Once the baseline graph is sufficiently refined, NLP can bring in the element of content. NLP, in addition to searching for keywords (e.g., “confidential,” “disclosure date,” or “target company”) and analyzing emotional status, can examine relationships between words and concepts within and across documents. “Lingo clustering” in particular can identify themes of potential concern in email threads, such as ones that involve a call to action with an underlying time urgency outside the scope of an employee’s typical work activities.

The combination of graph analytics and NLP allows for the pattern detection and anomaly identification within a huge amount of unstructured data, discerning relationships among customers, employees, companies, and transactions in a far more precise manner than previously possible.

For example, the graph analytics process can reveal that Person A, a senior company official who has access to confidential data regarding mergers and acquisitions, sends emails frequently to Person B (someone outside the company). Person B never responds. No other person is ever copied on the emails. The emails typically contain the words “price,” “sweet,” “credit,” and “pork.” They also contain words that have no obvious meaning and may be used as codes.

This situation contains many red flags and might initially be ranked as high risk. Thus, further analysis is performed. If it is found that Person B is a takeout Chinese restaurant to which many others in the company also send emails, the alert will likely be dropped. However, if Person B is a natural person, further information will be sought such as whether he or she is linked to another financial business, whether the emails are sent on or around key financial disclosure dates, and whether other senior officials in the company (particularly officials in non-business functions such as compliance) send or receive emails to or from the person.

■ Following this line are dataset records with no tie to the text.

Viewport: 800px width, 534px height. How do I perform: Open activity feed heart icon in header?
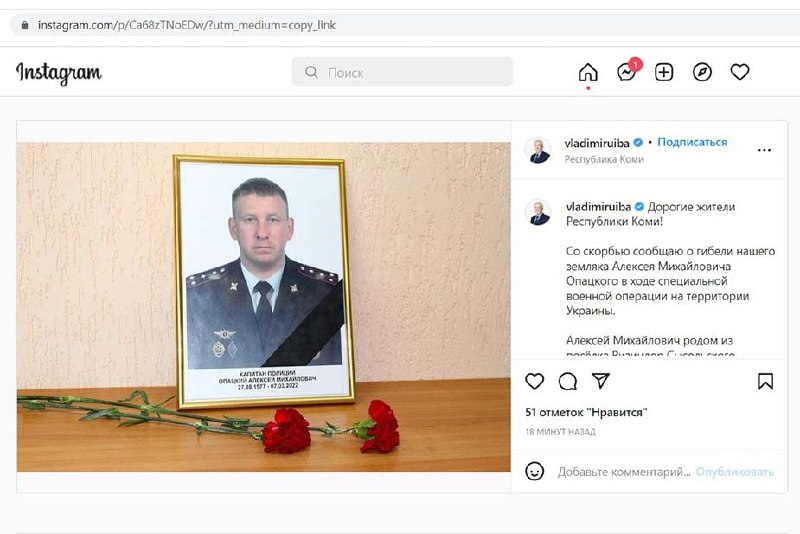tap(740, 72)
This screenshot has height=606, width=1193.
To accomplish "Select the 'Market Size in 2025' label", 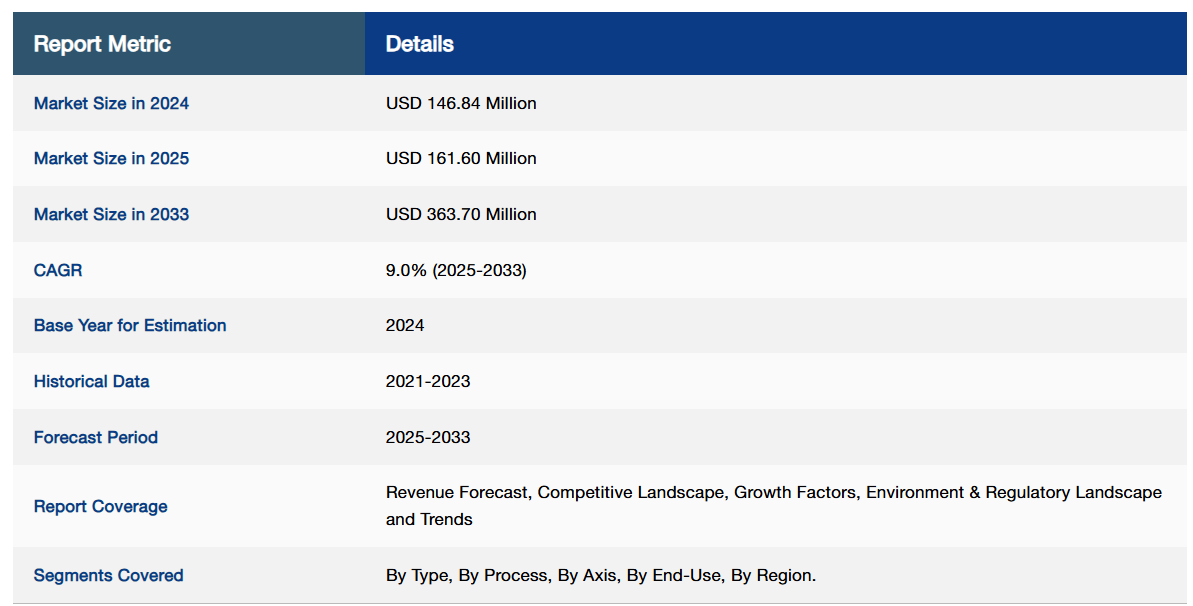I will tap(111, 158).
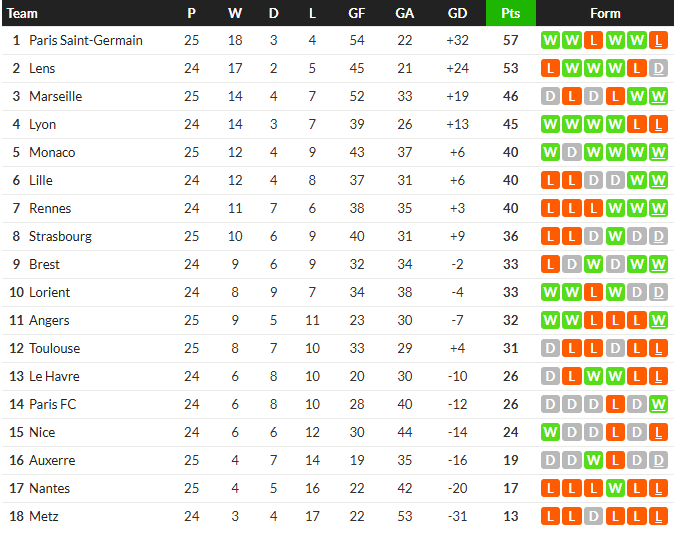Sort table by GD column header
674x536 pixels.
(457, 13)
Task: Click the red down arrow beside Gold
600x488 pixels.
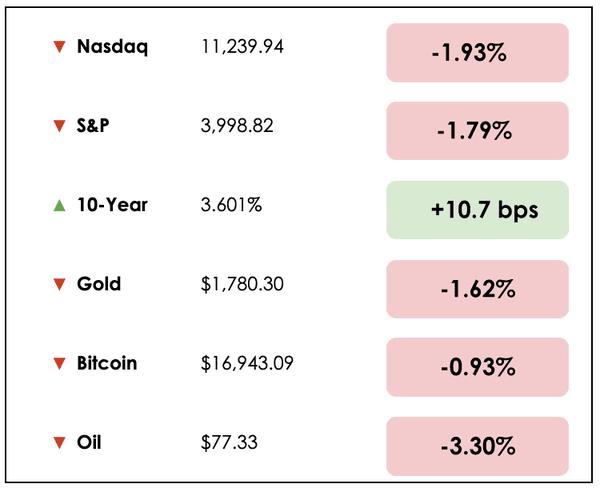Action: [x=59, y=285]
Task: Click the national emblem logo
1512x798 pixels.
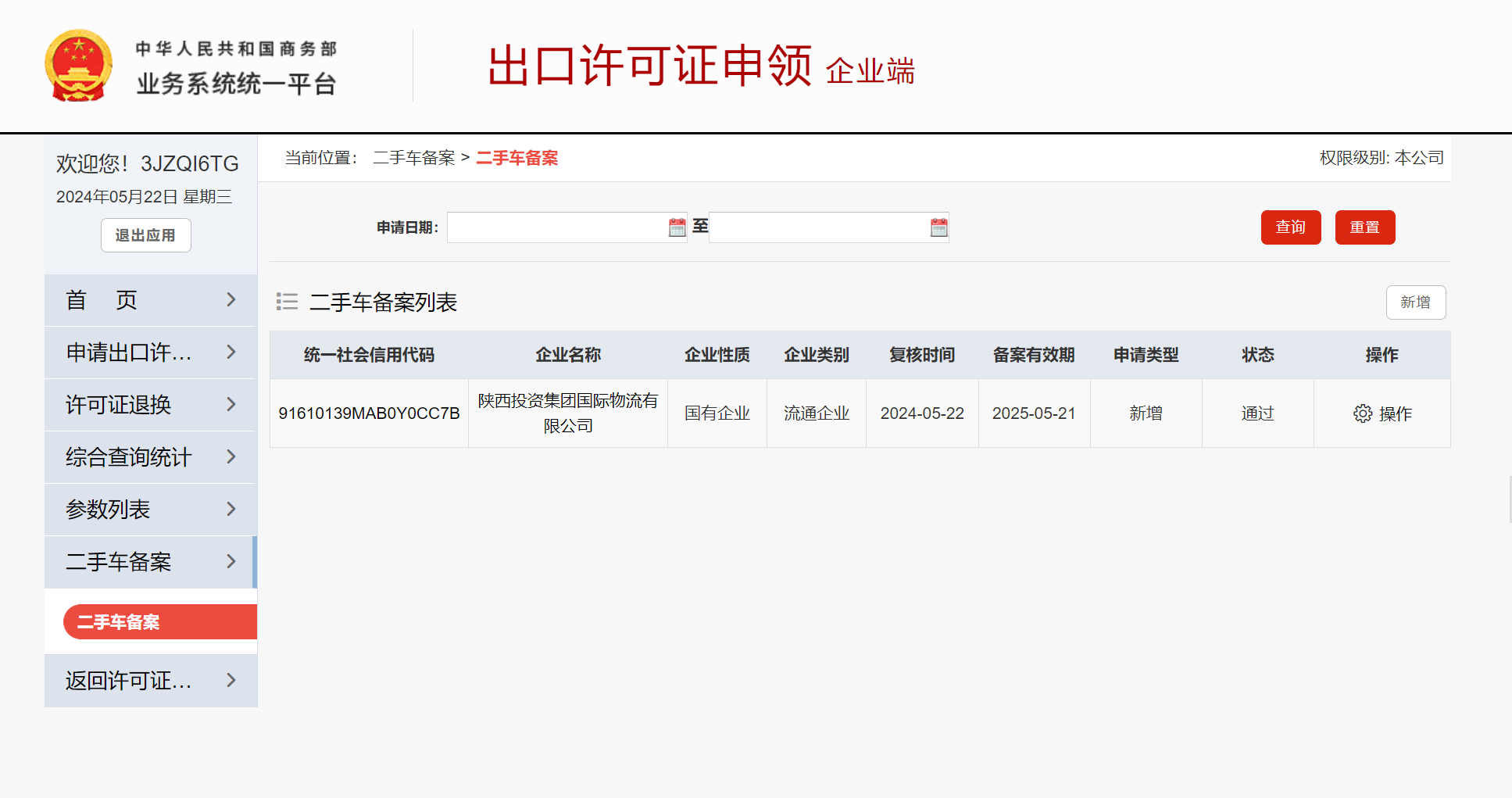Action: 78,66
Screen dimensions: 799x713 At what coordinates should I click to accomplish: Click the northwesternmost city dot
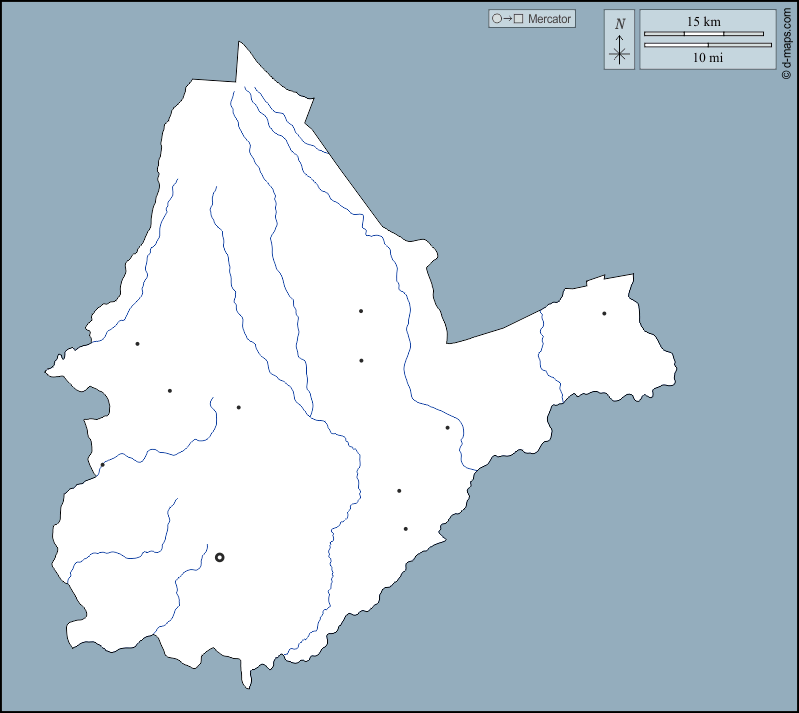tap(137, 344)
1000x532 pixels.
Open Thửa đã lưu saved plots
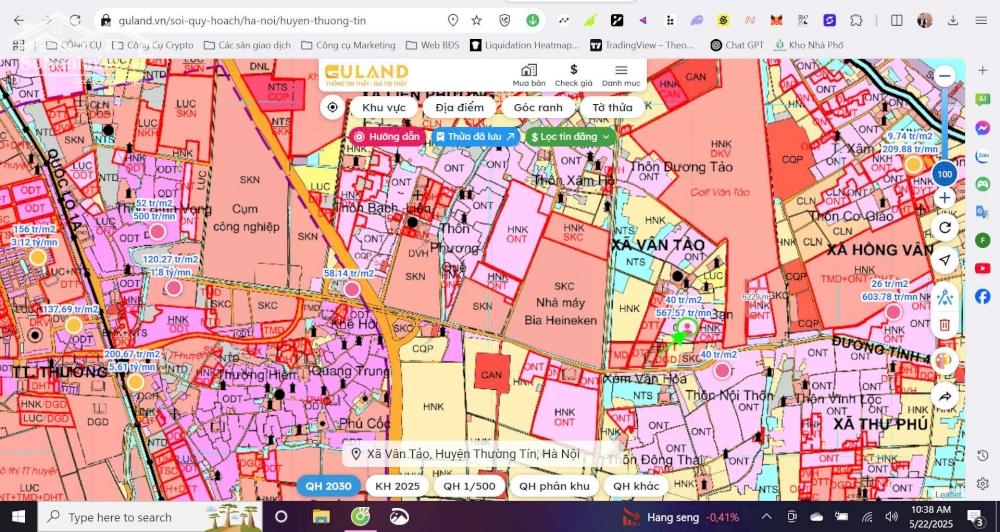click(475, 136)
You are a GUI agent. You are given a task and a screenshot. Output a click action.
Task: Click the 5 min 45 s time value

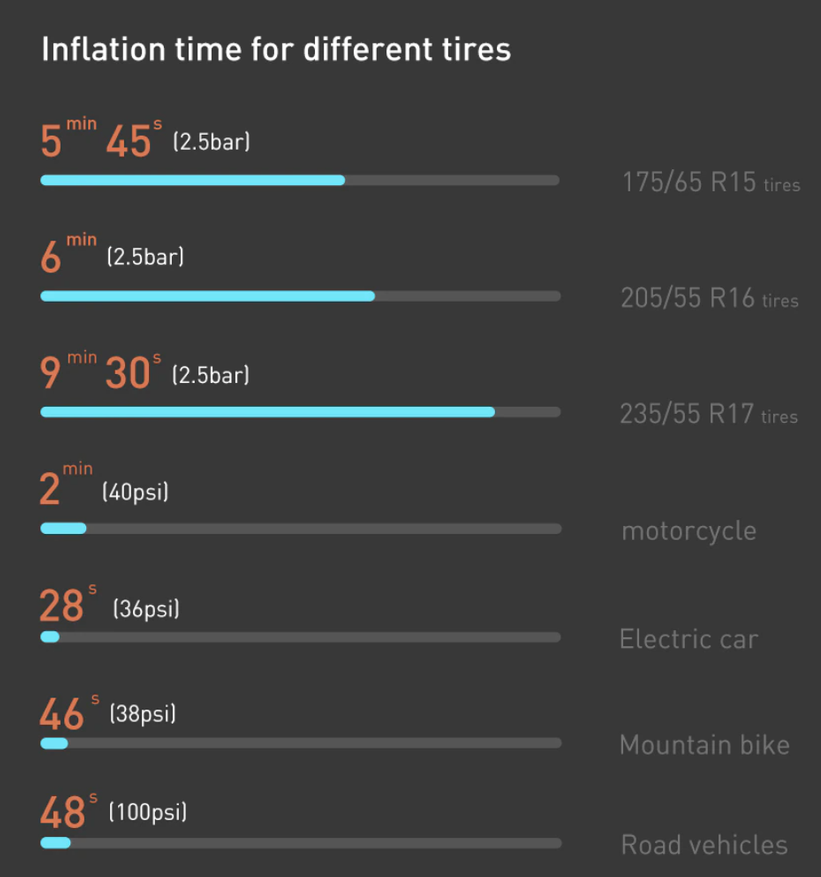(101, 138)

If the emails from Person A continue to be viewed as high risk, NLP can analyze content, after initially performing “data cleaning” such as eliminating punctuations, converting to lower case, removing proper nouns, disregarding stop words or numbers, and reducing words to their roots. NLP then might search for clusters of keywords in numerous related documents that suggest an unlawful motive (e.g., “problem,” “quiet,” “compliance,” and “urgent”) and how they are sequenced. The ultimate goal is to find themes that point to illicit activity and to flag the emails involved.

Use for Traditional AML Compliance

NLP is an obvious tool for enhancing customer due diligence efforts, particularly given its ability to comprehensively “read” a vast amount of data and both identify correlations and links between events and people and to analyze sentiment. This allows for suspicious activity to be flagged in a manner that lessens the occurrence of false positives.

Graph analytics is a powerful tool in meeting the new beneficial ownership requirements. An entire network infrastructure and all its links can be represented in graphs, simplifying the process of understanding and tracing complex organizational structures. Graph analytics also can be used to determine relationship among AML documents.

The use of modern analytical and digital techniques such as graph analytics and NLP does not signal the end of an existing monitoring and surveillance infrastructure. Rather, they can feed into existing, traditional rule-based processes, by being used beforehand to eliminate a great deal of the noise and allow the surveillance process to be much more proficient.  The bottom line is that the productivity and efficiency needed to satisfy the suite of modern AML requirements must now come from a combination of human and technological resources.